The rate of oxidation of chromium is increased with an increase in dissolved ozone concentration. The preferred temperature range for ozone contacting is between the freezing point of the solution and 35.degree. C. The lower temperatures are preferred because they increase the solubility of ozone in water and reduce the rate of the undesirable decomposition of ozone gas.

Another means of increasing the dissolved ozone concentration is to apply a pressure higher than atmospheric in the ozone gas adsorption step and in the heat transport system being decontaminated. Since the primary heat transport system of nuclear reactors is operated at elevated pressures, the pressurization during decontamination can readily be arranged. Elevated pressures up to about 20 atmospheres can be used as long as the temperature does not exceed that causing ozone decomposition. The following optional approaches may be found desirable in some cases to aid chromium oxide removal:

(1) Application of CAN-DECON decontamination first to remove surface oxides with low chromium content, followed by ozone treatment, followed by a second CAN-DECON treatment.

(2) Rapid removal of chromic acid from the solution concurrent with the ozone treatment, or from the water contacting the surfaces following ozone treatment.

In an optional process, the chromic acid dissolved from the surfaces is removed from the circulating water usually before dissolution of the other surface oxide. Various approaches may be utilized to remove chromic acid, such as contacting the solution with anion exchange resin; introduction of a reducing agent to convert the dissolved chromic acid back to chromium sesquioxide followed by filtration; or adsorption of the chromic acid on a suitable adsorbent. Electrochemical chromate (and heavy metal) removal processes may also be used, as known in the art. Optionally the chromic acid removal is continuous as the ozone oxidation proceeds.
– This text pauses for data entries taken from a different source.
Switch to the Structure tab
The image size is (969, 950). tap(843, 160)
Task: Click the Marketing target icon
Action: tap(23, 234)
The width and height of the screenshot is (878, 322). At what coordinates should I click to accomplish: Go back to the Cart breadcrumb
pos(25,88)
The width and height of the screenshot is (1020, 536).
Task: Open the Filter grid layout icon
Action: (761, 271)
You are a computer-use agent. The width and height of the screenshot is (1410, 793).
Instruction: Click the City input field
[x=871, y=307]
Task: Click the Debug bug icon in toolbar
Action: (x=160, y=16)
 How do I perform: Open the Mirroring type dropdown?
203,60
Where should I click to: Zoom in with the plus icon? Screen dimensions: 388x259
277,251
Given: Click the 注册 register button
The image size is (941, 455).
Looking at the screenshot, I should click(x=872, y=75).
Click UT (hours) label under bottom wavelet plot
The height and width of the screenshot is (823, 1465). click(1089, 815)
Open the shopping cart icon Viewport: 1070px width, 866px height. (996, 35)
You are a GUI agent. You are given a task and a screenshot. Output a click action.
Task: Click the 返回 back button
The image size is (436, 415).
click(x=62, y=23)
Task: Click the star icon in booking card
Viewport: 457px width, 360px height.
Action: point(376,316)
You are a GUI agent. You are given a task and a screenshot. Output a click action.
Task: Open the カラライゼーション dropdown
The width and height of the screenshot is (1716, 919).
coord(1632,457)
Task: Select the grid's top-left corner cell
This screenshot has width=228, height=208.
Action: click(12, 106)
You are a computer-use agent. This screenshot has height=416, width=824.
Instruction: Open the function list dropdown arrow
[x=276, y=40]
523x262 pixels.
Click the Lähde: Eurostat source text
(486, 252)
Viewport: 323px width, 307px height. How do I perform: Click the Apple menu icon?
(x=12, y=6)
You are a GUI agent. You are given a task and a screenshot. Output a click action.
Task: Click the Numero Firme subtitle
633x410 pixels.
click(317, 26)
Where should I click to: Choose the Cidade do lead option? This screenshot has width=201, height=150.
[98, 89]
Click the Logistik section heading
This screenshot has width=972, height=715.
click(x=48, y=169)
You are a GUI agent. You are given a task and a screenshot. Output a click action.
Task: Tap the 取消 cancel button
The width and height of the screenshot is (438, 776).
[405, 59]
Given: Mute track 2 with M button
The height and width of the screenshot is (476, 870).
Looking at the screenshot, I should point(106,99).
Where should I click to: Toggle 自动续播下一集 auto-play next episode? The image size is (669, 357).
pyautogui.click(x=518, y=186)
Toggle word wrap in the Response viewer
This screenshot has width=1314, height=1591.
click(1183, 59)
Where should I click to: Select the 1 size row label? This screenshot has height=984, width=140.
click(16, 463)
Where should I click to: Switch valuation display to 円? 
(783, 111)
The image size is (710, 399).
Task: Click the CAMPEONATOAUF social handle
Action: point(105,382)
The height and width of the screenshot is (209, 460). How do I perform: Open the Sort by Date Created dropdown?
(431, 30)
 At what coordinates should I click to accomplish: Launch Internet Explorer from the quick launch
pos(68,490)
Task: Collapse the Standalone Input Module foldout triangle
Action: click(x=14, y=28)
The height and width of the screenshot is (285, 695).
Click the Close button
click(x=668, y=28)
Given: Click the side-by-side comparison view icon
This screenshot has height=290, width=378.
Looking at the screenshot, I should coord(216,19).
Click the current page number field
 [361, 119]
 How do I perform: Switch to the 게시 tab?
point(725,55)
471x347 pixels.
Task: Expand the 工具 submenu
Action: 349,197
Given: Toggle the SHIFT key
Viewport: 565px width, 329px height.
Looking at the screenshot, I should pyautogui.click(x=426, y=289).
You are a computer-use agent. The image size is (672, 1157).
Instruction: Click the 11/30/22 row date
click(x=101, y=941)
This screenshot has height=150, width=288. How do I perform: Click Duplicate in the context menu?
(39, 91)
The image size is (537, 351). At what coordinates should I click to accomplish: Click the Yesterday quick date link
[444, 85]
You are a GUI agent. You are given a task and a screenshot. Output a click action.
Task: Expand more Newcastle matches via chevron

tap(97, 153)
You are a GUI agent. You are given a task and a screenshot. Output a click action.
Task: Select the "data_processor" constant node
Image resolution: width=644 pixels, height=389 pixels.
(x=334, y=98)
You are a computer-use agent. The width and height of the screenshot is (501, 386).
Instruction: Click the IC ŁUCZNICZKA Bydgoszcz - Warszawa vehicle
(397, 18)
In addition to various stainless steels, and various Inconel and Incoloy alloys exemplified, other chromium-containing alloys may be treated with advantage. In PHTS with chromium-containing alloys, the Chromium III oxide may be transported to and incorported into surface oxide films of chromium-free metals and alloys. Ozone treatment of these oxides would also be of advantage.

Some metal oxides are less susceptible to dissolution by acidic decontamination agents in the metals' lower valence, than in their higher valence state. Oxides of copper and cobalt are among this group and metal surfaces containing these will benefit from ozone treatment.

The completion or sufficiency of the ozone treatment can be monitored by the chromium removal from the surfaces. When chromium removal rates drop to a low level or cease, the ozone treatment step is completed. Chromium removal can be monitored by atomic absorption spectrometer readings on samples of the aqueous liquid.

In FIG. 1, chromium removal rates from Type 304 stainless steel samples and Incoloy-800 samples were low at the end of the five hour ozone treatment period. Following the subsequent second stage decontamination, high decontamination factors were obtained (see Table 2). In contrast the chromium removal rates from the Type 304 stainless steel pipe sections and Inconel-600 samples were high at the termination of the five hour ozone treatment period. Following the second stage decontamination, the decontamination factors were only moderately high (see Table 2).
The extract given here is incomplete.